You are right about the abundance of Youtube crap, I was sorta counting the hits and not the misses on that front. That being said, I think those crummy computer-generated videos are the bottom of the barrel. YT viewers prefer actual human narration or host presence and video engagement stats reflect that. Those crummy Chinese vids are never going to be *that* successful because what real human viewers want is a charismatic, entertaining host and some production value, not text-to-speech over a slideshow of images from Google. 

Things get trickier when it's real, traceable people involved. A competent & charismatic amateur who's good at making videos and getting people to watch them has a platform to disseminate all kinds of info, including pseudoscience. to combat junk science on a platform like YouTube, experts have to become Youtubers themselves, wading into the comment sections and posting videos themselves.

>(there are a lot of really crummy YouTube videos on prehistoric life out there that appear to come from China and to be narrated by computerized voices). If there is to be a successful revolt against this sort of thing from technical consultants, it will have to be across the board. 

Thomas Yazbeck


From: ron.orenstein@rogers.com <ron.orenstein@rogers.com>
Sent: Wednesday, July 22, 2020 2:31 PM
To: Gregory Paul <gsp1954@aol.com>; dinosaur-l@mymaillists.usc.edu <dinosaur-l@mymaillists.usc.edu>; dinosaur-l@usc.edu <dinosaur-l@usc.edu>; Yazbeck, Thomas <yazbeckt@msu.edu>
Subject: Re: [dinosaur] Doing Dinodocs in the 2020s & beyond (was Re: Prehistoric Road Trip,Tiny Teeth, Fearsome Beasts)
 
What Greg Paul is talking about is, alas, far from a problem of paleodocs alone. I have read quite a few comments by knowledgeable historians bewailing the state of so-called ‘historical’ documentaries on stations such as the History Channel, which appear to have abandoned actual scholarly research entirely for sensationalism and pseudoscience (including ‘ancient aliens’, etc). it doesn’t help when so-called historical dramas such as The Tudors present an utterly unrecognizable view of the time they are supposed to be portraying. 
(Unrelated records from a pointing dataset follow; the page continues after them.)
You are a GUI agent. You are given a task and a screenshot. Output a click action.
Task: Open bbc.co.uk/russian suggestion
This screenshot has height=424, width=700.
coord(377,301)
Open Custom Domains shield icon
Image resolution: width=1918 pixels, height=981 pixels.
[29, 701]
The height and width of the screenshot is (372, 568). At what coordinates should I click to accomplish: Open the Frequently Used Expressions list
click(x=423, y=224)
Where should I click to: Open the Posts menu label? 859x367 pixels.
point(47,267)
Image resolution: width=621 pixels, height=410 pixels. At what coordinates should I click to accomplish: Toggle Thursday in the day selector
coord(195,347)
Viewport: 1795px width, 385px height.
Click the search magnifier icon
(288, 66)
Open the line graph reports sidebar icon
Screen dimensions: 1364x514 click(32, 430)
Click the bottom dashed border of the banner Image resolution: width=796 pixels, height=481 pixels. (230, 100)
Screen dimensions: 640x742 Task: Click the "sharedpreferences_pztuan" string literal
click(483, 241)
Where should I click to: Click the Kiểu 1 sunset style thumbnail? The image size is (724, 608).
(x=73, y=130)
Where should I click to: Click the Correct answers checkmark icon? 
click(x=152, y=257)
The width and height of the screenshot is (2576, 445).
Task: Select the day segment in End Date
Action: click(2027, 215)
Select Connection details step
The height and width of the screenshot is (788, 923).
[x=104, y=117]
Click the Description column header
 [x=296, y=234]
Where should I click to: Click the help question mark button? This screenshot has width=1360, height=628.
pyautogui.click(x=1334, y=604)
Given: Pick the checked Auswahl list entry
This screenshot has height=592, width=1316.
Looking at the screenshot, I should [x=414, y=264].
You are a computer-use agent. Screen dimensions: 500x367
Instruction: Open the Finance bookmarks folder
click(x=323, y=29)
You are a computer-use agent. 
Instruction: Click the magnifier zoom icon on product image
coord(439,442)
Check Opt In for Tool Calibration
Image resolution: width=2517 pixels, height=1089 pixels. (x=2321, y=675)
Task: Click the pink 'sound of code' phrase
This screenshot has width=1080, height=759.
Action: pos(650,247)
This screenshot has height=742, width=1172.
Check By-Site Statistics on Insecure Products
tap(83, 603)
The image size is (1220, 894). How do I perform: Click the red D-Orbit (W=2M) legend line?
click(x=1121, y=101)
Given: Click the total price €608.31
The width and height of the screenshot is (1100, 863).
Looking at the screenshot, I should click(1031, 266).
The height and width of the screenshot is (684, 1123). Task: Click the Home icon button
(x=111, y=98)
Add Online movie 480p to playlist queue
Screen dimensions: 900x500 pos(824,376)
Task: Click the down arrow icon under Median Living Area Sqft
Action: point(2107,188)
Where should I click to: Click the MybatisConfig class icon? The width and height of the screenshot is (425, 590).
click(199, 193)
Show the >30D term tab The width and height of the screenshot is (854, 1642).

The BBC generally does a much better job at this sort of thing, but the problem is widespread (there are a lot of really crummy YouTube videos on prehistoric life out there that appear to come from China and to be narrated by computerized voices). If there is to be a successful revolt against this sort of thing from technical consultants, it will have to be across the board.